Set tasks>
A. In the passage on Sol Invictus, who was the first high priest of the state-sponsored cult?
B. Quote word for word the part of the passage on Sol Invictus from "It was not until" to "(Leiden: Brill, 1972).".

Provided passage>
▼▼▼
It was not until the principate of Aurelian in the mid-3rd century CE that a state-sponsored cultus of Sol Invictus, stripped of any specifically Syrian associations, was commenced, and continued for the rest of late antiquity, and began celebrating his birth on December 25th. The first high priest of the cult was one Virius Lupus, interestingly enough (though I’m not named after him, but an earlier person of that name who was a governor of Britannia during the reign of Septimius Severus…which is another story!). You can read more about all of this in Gaston Halsberghe’s book The Cult of Sol Invictus (Leiden: Brill, 1972).

A few decades before the time of Elagabulus, however, Tertullian of Carthage–one of the important Christian church fathers–reported that the Feast of the Annunciation was celebrated on March 25th. The Annunciation is the occasion of Jesus’ conception by Mary, and thus nine months from then would be the reasonable time to expect that Jesus would be born. Thus, some Christian churches were potentially celebrating his birth on December 25th decades before the birth of the Sun–native or otherwise–was marked by the Romans. It is important, when facts like this are known by polytheists, to admit and acknowledge them without any major fuss. It does our traditions no good at all to always cloak them in the authority of hoary antiquity when it can sometimes be proven that such is not the case. To disabuse oneself of the notion that “older” = “better” where all things polytheistic are concerned is a very good step. Doing so, likewise, helps to shed some of the objectifying tendencies we have toward our own traditions, to think of them as “pure” and “ancestral,” and in doing so thinking of them in manners half-a-step short of the distorting and romantic notions of the “noble savage” who did things prompted not by history and its often political and social circumstances but instead by nature and the “timeless” existence of ancient peoples as well as still-living indigenous cultures.

And Mithras? There is no evidence that his birth was celebrated on December 25th or anywhere near it. Of the various relics left to us by the cultus of Mithras, a cult calendar was not one of them. It is only via his apparent mythic narrative connections to and occasional syncretism with Helios in early iconography, understood at later periods to be “the same as” the Roman Sol Invictus (even though Mithras’ cultus in the Mediterranean exists at least three centuries before that of Sol Invictus), that such suggestions come about. These get erroneously misunderstood by those who aren’t aware of the actual chronologies involved. This suggestion was especially made in scholarship of the late 19th and early 20th centuries, when much was made of the “rivalry” of the Mithraic cultus to Christianity and the supposed similarities between the two–many of which were entirely invented, and which are still used by atheists to discredit Christianity’s “originality” despite there being no substance to them at all. It behooves us to know the specifics on these matters so that the discussions of both atheist and Christian interlocutors can be corrected when such points are raised either for or against their particular theological positions, or our own.
▲▲▲
Dataset section>
▼▼▼
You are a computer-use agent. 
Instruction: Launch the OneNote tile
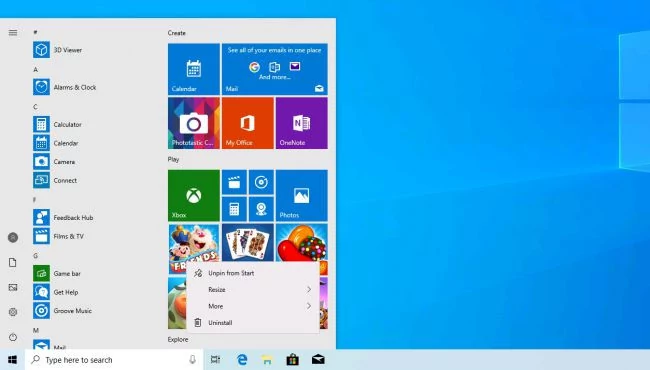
▲▲▲
Answers given>
A. Virius Lupus

B.
It was not until the principate of Aurelian in the mid-3rd century CE that a state-sponsored cultus of Sol Invictus, stripped of any specifically Syrian associations, was commenced, and continued for the rest of late antiquity, and began celebrating his birth on December 25th. The first high priest of the cult was one Virius Lupus, interestingly enough (though I’m not named after him, but an earlier person of that name who was a governor of Britannia during the reign of Septimius Severus…which is another story!). You can read more about all of this in Gaston Halsberghe’s book The Cult of Sol Invictus (Leiden: Brill, 1972).